● Directions
Repeat, word for word, every line from the line holding "Where should I" through the final line of the entries below. Skip all pictures.

[Saved entries]
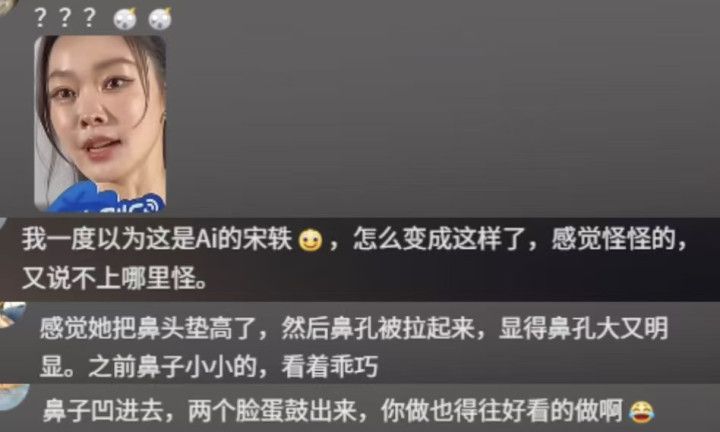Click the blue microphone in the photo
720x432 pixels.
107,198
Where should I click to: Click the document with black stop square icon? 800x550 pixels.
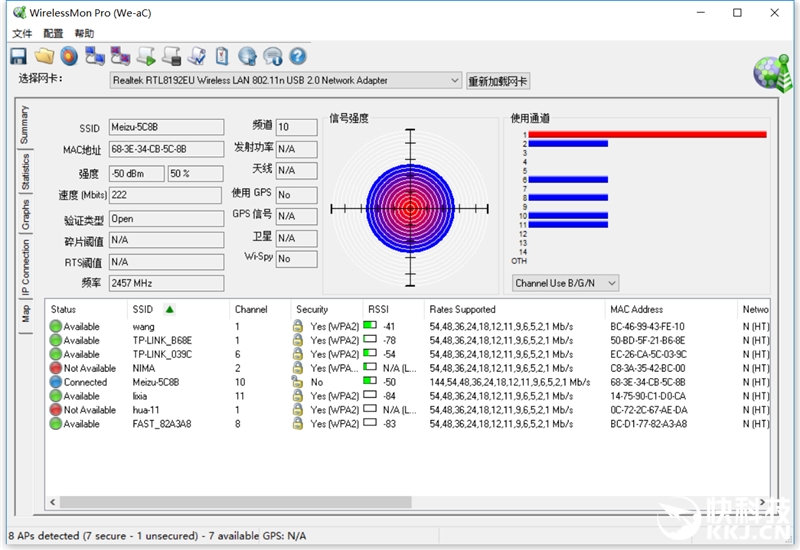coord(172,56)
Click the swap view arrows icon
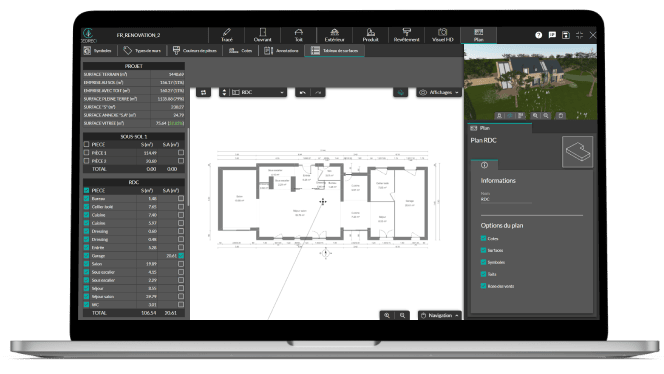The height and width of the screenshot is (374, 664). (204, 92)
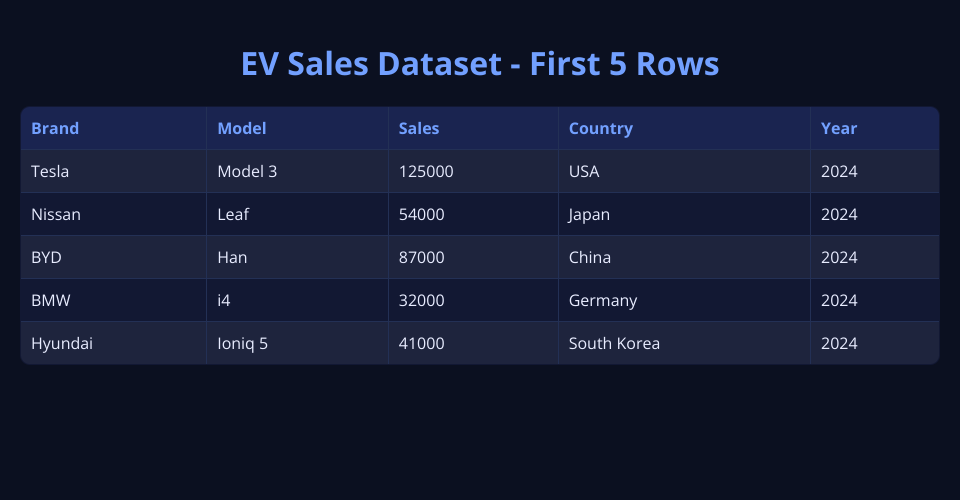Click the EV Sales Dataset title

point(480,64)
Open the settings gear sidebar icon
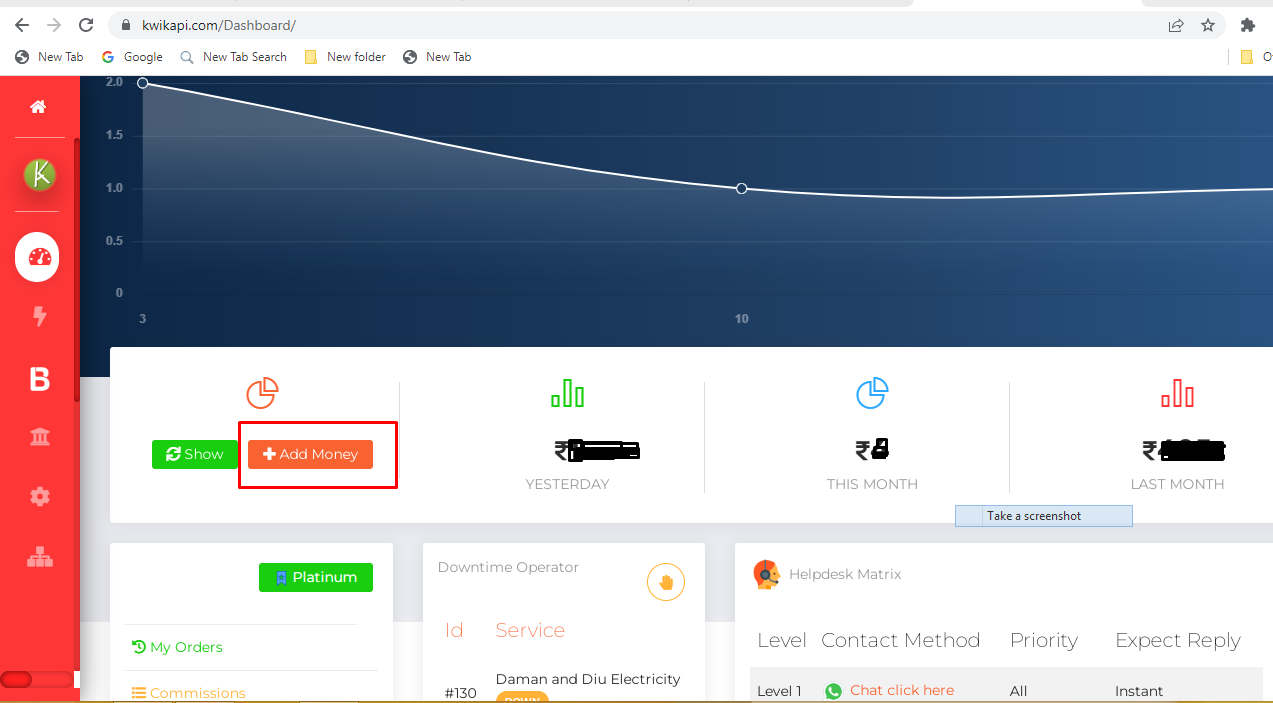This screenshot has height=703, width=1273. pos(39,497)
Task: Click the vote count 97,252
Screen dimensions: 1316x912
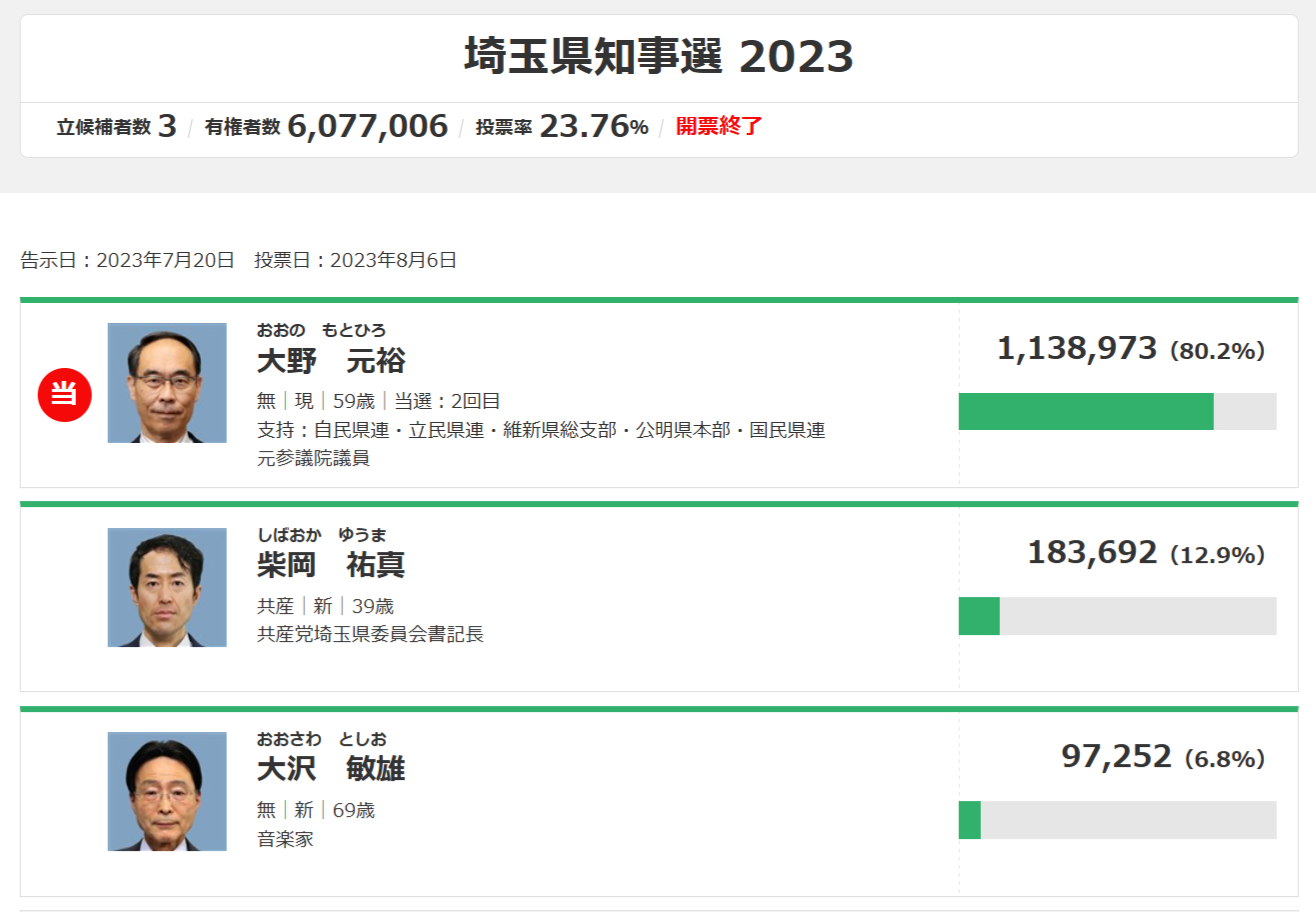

● The completed task
Where should I click to: Click the document with black stop square icon? 800x550 pixels.
coord(172,56)
Click the swap view arrows icon
The height and width of the screenshot is (374, 664). (204, 92)
Click the EV Sales Dataset title

point(480,64)
Open the settings gear sidebar icon
This screenshot has height=703, width=1273. pos(39,497)
Task: Click the vote count 97,252
Screen dimensions: 1316x912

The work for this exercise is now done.